_DESAFIO 1_:
Em quantas linhas dos registros aparece a palavra "pixels"? Contabilize-as e responda apenas com o número.
_DESAFIO 2_:
Retome o texto sobre o desafio da educação a partir do ponto em que ele termina.

┌─ TEXTO FORNECIDO

O Desafio da Educação
A forma como representamos o
mundo que nos rodeia interfere diretamente nos processos educativos,
visto que, à medida que o conhecimento é ampliado, modifica-se a visão
da realidade na qual nos encontramos inseridos, como se observa nos
registros que se seguem. (1)
1. Pré-história – o
surgimento da escrita foi fator impactante e facilitador do ensino e da
aprendizagem. As primeiras representações escritas aconteceram no
neolítico, na Idade de Bronze, sob a forma de sinais e ideogramas que
evoluíram para registros linguísticos simples, denominados cuneiformes.
(2)
2. Idade Antiga ou Antiguidade (4000
a 3500 a.C.) – os processos educativos mais relevantes ocorrem na
Mesopotâmia, Egito, Grécia e Roma. Eram elitizados e focados na
solução dos problemas cotidianos. (2)

└─
┌─ REGISTROS FORNECIDOS

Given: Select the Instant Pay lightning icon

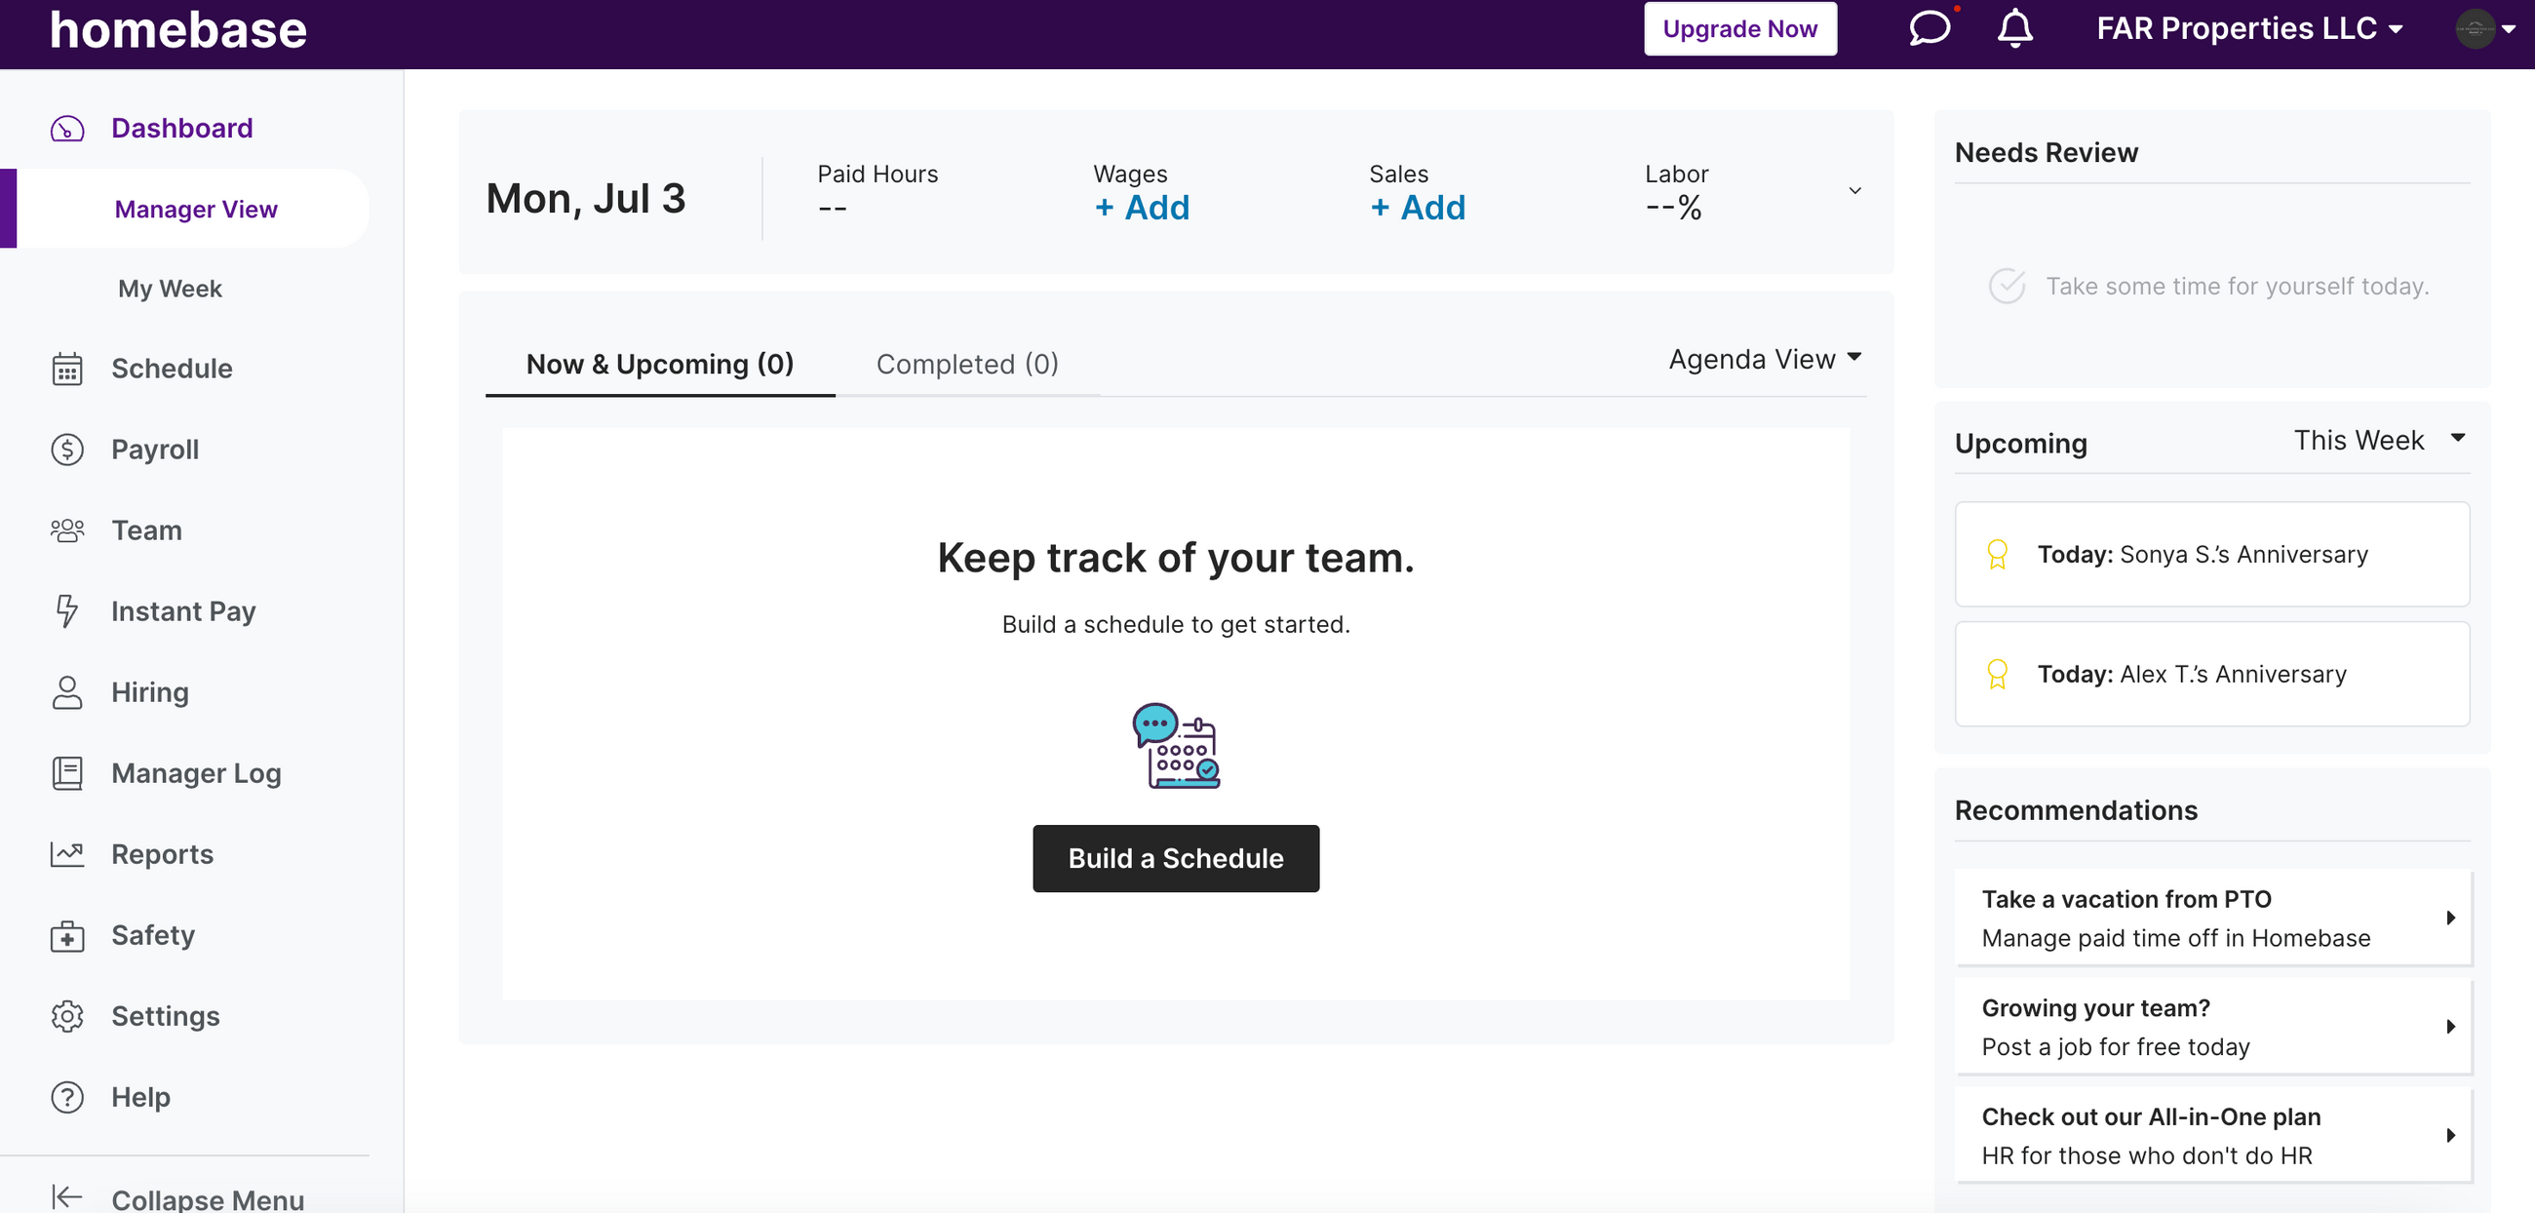Looking at the screenshot, I should [66, 611].
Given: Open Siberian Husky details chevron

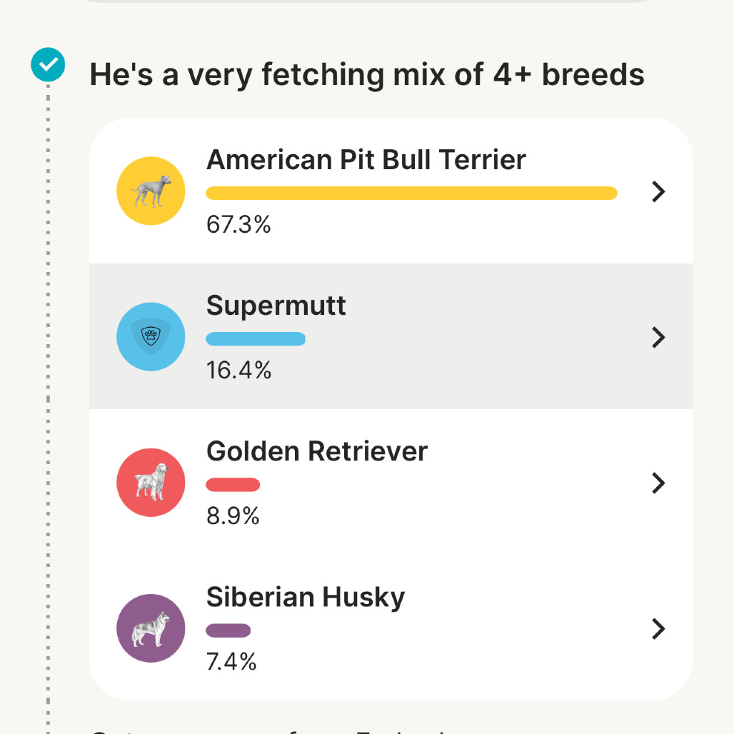Looking at the screenshot, I should click(658, 629).
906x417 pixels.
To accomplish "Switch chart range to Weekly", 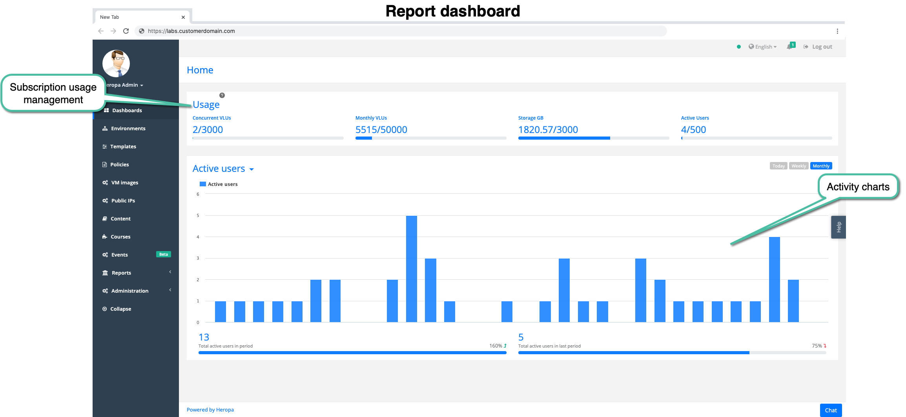I will point(798,166).
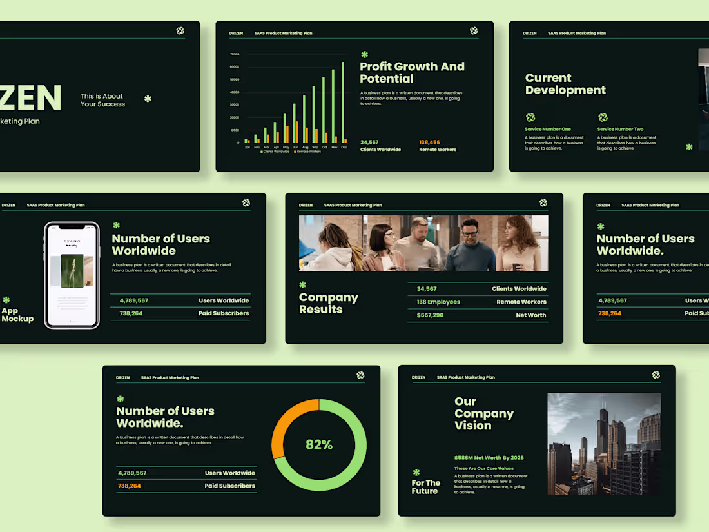Click the clover logo on Profit Growth slide
709x532 pixels.
tap(474, 30)
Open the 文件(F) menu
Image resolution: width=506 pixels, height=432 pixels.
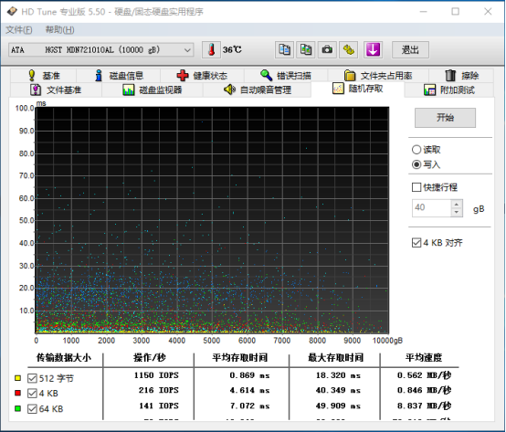[x=19, y=30]
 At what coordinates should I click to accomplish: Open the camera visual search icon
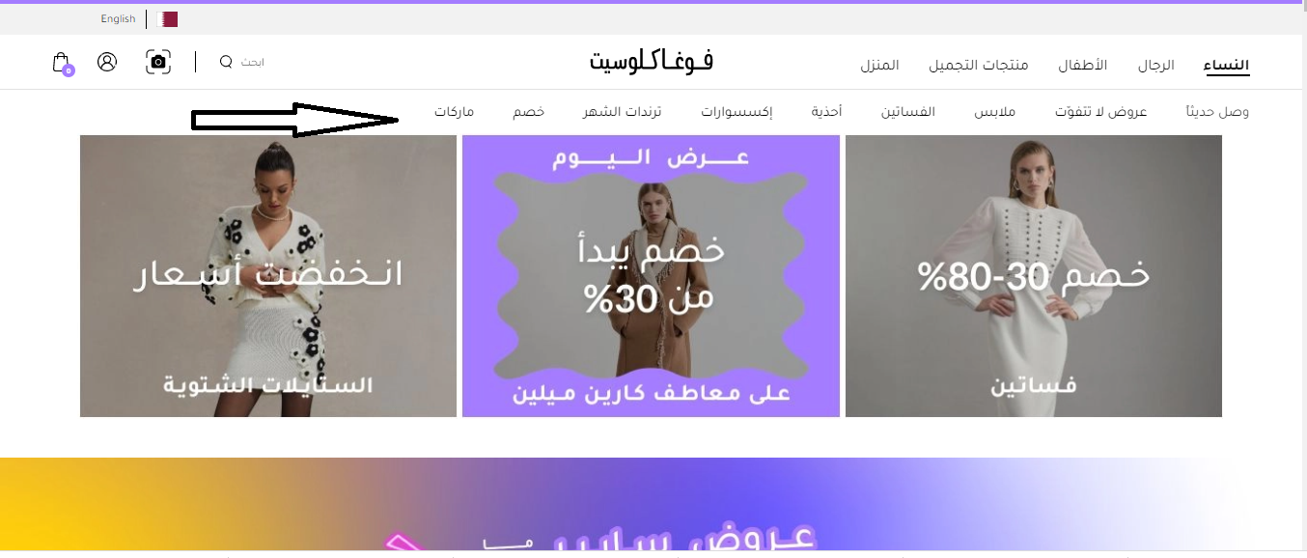click(158, 62)
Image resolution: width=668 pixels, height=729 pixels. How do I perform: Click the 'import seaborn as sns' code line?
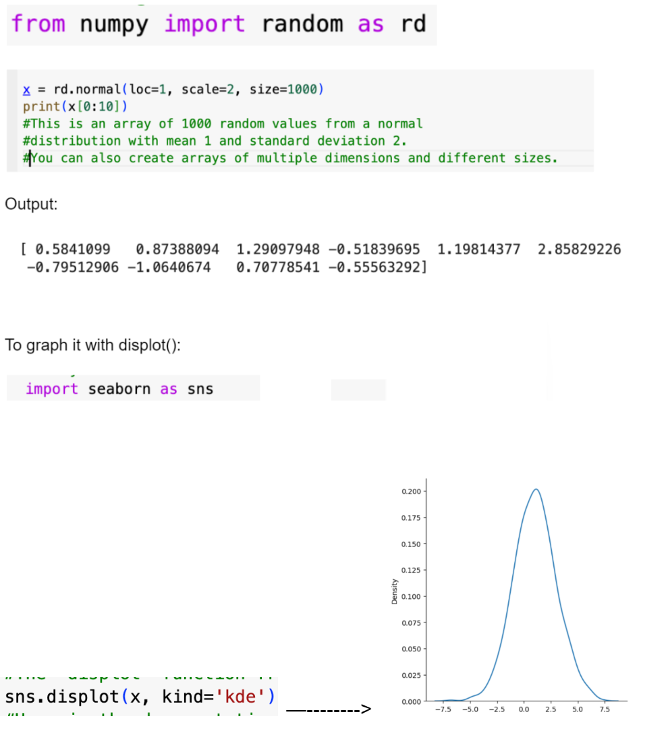[x=119, y=388]
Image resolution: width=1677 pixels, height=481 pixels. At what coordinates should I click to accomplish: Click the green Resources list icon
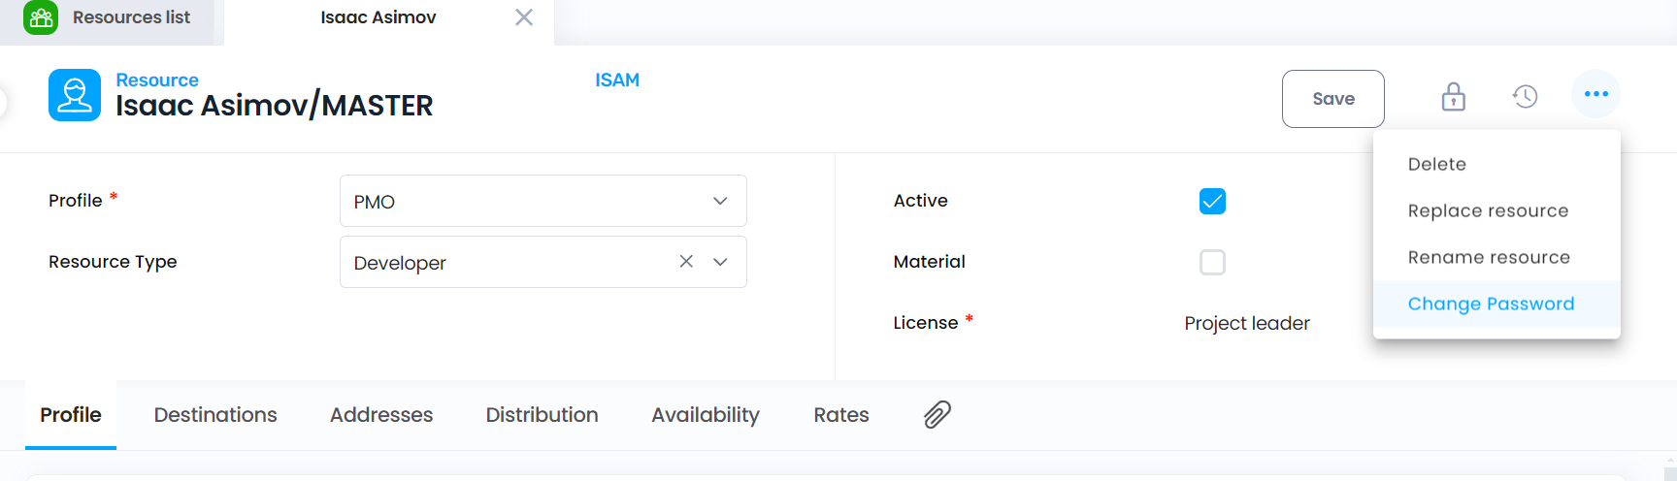click(41, 17)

└─

_RESPOSTA ESCRITA 1_:
5

_RESPOSTA ESCRITA 2_:
3. Idade Média (século V a parte do século XV) –
a educação, de responsabilidade exclusiva da Igreja Católica, era de
acesso difícil e restrito, priorizando-se o prestígio, a influência
política e a riqueza dos alunos, integrantes da realeza, nobreza e do
clero. As escolas funcionavam anexas às catedrais e aos monastérios ou
em alguns mosteiros, onde se lecionavam as sete artes liberais: gramática, retórica, lógica, aritmética, geografia, astronomia e música.
(3) A metodologia do ensino resumia-se às extensas preleções de temas
previamente preparados pelos religiosos, submetendo alunos e
professores a uma rígida e irracional disciplina, sobretudo quanto a
horários, assiduidade, atitudes, comportamentos e avaliações da
aprendizagem.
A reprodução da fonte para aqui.